Quem deve se transformar em mind flayer?

Você não é obrigado a entregar as Netherstones ao Imperador; em vez disso, é possível transformar alguém em illithid para controlá-las. As opções viáveis costumam ser você mesmo, Orpheus ou Karlach, sendo que Karlach só aceita se a aprovação com ela estiver alta. Transformar Gale em illithid não é uma rota funcional em todas as circunstâncias, pois escolhas anteriores podem bloquear essa saída. A decisão sobre quem vira illithid impacta profundamente romances, lealdades e o que o mundo lembrará de suas ações.
Uma lista resumida das opções geralmente inclui:
- Você mesmo
- Orpheus
- Karlach — com aprovação alta
Optar por Karlach é frequentemente apontado como a melhor alternativa por alguns jogadores, já que ela se oferece voluntariamente e isso evita que ela retorne a Avernus ou morra. Transformar-se você mesmo encerra vários arcos românticos e sociais, mantendo apenas certos relacionamentos intactos e isolando o personagem do reconhecimento público. Avalie o custo humano e narrativo antes de escolher quem deve receber a transformação.

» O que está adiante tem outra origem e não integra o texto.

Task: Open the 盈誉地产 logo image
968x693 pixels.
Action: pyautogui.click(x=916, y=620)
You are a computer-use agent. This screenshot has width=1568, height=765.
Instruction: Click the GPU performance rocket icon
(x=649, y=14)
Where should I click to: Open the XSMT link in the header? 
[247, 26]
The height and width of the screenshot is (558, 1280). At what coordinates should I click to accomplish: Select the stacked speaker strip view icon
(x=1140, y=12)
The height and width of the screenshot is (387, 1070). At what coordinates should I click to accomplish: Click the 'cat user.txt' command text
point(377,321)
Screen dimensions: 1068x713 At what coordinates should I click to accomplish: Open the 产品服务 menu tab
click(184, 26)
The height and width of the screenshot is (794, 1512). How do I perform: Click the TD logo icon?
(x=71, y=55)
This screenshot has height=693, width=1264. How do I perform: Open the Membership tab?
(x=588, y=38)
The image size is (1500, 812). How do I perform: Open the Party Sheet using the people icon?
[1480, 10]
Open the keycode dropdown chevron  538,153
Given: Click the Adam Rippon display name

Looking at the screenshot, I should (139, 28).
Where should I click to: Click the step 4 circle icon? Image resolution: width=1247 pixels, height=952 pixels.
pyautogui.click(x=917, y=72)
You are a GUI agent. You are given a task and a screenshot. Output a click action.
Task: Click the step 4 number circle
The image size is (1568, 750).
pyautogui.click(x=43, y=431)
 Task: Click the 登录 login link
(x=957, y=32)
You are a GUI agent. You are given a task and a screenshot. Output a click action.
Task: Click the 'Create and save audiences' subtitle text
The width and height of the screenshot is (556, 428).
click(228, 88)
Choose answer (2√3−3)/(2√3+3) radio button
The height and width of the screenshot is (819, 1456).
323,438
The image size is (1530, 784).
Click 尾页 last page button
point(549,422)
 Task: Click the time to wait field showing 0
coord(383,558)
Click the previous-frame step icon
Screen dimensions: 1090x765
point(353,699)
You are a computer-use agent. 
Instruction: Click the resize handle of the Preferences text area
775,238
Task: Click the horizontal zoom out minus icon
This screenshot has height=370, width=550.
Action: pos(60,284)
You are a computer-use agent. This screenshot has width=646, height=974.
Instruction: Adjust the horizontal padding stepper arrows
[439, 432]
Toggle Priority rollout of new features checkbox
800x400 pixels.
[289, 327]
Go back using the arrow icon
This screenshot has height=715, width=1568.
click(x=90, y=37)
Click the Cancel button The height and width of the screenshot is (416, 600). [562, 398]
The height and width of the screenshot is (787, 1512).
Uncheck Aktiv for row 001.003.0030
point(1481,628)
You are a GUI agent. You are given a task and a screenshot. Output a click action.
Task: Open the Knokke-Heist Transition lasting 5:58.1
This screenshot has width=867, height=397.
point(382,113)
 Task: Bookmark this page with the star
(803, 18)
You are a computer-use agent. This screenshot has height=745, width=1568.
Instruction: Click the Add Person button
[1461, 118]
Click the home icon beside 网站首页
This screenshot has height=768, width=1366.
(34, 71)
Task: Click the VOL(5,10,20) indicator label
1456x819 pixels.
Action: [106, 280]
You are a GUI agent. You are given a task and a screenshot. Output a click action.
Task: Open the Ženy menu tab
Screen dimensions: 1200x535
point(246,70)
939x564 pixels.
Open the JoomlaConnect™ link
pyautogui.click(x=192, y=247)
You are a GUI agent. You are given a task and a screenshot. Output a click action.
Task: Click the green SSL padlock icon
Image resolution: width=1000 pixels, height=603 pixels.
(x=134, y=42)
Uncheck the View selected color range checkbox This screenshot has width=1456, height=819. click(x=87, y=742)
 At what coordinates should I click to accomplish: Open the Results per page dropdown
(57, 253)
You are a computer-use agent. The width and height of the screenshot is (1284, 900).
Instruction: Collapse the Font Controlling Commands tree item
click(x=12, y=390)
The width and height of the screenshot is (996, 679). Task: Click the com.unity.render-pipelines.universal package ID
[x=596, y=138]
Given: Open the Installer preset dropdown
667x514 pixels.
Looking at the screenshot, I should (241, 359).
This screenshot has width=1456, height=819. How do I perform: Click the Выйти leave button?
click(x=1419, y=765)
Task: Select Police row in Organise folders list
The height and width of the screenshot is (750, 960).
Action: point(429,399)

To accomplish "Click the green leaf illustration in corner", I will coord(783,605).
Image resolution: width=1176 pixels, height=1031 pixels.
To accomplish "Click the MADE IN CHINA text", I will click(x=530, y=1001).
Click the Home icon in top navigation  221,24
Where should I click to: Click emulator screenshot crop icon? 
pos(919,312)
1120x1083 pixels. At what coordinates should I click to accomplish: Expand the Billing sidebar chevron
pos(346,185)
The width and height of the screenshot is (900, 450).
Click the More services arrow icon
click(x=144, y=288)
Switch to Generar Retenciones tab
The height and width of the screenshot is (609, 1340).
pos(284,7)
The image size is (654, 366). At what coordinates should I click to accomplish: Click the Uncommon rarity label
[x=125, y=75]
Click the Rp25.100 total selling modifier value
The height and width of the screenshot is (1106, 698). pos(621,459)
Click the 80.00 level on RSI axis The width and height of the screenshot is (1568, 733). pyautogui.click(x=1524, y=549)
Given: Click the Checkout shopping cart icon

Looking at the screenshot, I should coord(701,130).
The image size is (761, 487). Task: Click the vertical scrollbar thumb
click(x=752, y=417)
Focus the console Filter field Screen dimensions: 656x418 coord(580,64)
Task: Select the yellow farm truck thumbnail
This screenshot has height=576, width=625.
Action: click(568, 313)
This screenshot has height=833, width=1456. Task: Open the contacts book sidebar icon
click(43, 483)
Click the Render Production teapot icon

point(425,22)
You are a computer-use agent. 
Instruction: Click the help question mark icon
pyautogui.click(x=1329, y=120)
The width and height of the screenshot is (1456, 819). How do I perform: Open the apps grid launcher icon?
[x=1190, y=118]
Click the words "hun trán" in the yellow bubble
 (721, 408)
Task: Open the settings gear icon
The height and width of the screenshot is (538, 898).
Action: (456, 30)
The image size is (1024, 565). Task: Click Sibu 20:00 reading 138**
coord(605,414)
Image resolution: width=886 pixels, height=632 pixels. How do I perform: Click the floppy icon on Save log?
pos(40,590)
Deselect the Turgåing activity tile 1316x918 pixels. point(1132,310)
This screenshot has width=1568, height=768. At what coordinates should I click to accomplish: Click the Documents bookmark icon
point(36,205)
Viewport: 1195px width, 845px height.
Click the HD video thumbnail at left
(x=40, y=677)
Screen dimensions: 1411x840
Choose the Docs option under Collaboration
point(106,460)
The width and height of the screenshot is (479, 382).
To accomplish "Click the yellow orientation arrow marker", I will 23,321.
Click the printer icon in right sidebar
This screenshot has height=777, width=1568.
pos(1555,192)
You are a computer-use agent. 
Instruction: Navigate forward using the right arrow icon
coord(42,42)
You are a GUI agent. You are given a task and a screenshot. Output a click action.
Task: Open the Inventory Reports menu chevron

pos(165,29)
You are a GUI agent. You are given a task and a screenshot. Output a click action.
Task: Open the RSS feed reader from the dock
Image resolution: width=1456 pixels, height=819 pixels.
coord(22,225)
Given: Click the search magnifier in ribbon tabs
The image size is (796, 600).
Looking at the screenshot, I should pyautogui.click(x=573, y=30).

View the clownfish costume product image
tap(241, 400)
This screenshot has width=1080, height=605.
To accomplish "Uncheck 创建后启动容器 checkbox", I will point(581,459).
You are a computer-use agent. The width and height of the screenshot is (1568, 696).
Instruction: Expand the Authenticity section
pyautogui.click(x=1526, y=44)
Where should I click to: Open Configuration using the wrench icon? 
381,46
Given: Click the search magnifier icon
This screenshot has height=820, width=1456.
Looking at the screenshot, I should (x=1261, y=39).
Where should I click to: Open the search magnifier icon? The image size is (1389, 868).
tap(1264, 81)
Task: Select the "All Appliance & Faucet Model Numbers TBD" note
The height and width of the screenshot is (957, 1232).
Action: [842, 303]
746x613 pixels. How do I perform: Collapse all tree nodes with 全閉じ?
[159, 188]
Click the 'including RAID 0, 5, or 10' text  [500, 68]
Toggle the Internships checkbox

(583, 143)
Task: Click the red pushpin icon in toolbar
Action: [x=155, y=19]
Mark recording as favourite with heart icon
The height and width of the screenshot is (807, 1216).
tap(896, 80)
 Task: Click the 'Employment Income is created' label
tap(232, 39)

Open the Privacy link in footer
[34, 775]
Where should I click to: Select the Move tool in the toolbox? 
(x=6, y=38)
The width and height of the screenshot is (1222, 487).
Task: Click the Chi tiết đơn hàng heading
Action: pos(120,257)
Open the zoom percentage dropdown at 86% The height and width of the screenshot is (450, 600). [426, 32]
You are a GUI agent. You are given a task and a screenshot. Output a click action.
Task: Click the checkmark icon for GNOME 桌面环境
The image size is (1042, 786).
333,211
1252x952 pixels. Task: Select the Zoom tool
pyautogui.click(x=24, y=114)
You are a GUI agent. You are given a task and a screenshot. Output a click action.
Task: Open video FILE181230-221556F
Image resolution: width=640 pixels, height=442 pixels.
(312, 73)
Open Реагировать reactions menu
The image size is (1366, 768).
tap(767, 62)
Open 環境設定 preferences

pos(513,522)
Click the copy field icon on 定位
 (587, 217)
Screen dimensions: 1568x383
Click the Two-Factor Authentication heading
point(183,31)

Karlach é vista por muitos como a escolha mais compassiva para a transformação, pois ela aceita a mudança por motivos pessoais e isso protege sua vida de outros destinos piores. A condição é que suas relações com ela estejam fortes o suficiente para que ela se ofereça genuinamente. Essa rota preserva o sacrifício como um ato consciente, o que tem peso narrativo e moral sobre as demais opções. Para jogadores que valorizam narrativas de redenção e proteção, Karlach se destaca como alternativa viável.

Transformar-se em illithid afeta romances de maneiras distintas: alguns arcos terminam, outros resistem e poucos se adaptam ao novo estado do personagem. Em especial, romances com Astarion e Lae’zel são praticamente encerrados se você ceder à transformação, enquanto a relação com Gale tende a sobreviver. Além das romances, sua integração social e opções de reconhecimento público também mudam, forçando escolhas sobre isolamento e humanidade remanescente. Esses efeitos colaterais tornam a transformação uma decisão com peso narrativo além do combate.

Escolher virar um mind flayer e ainda apoiar o Imperador é possível e desbloqueia finais extras como a reforma dos Cavaleiros do Escudo para proteger Baldur’s Gate ou até canibalizar o cérebro do Imperador. Essas alternativas adicionam camadas finais onde poder e controle assumem formas variadas, oferecendo finais onde você retém liderança autoritária. Considere que esses caminhos frequentemente privilegiarão estabilidade por meios coercitivos e, portanto, têm um custo moral alto. Esses finais servem para jogadores que desejam explorar consequências de poder absoluto dentro do universo do jogo.
- Reformar os Cavaleiros do Escudo para proteger Baldur’s Gate
- Comer o cérebro do Imperador

Transformar Orpheus em illithid impede que ele lidere pessoalmente a revolta githyanki contra Vlaakith, o que pode comprometer os esforços de libertação gerais. Após a transformação, você enfrenta a escolha de matar Orpheus, exilá-lo ou permitir uma existência solitária em cantos distantes dos planos. Cada opção traz desdobramentos políticos para os githyanki e consequências emocionais para seus companheiros. Ao final, a melhor decisão depende do tipo de legado que você quer deixar no mundo de Faerûn e do preço que está disposto a pagar por ele.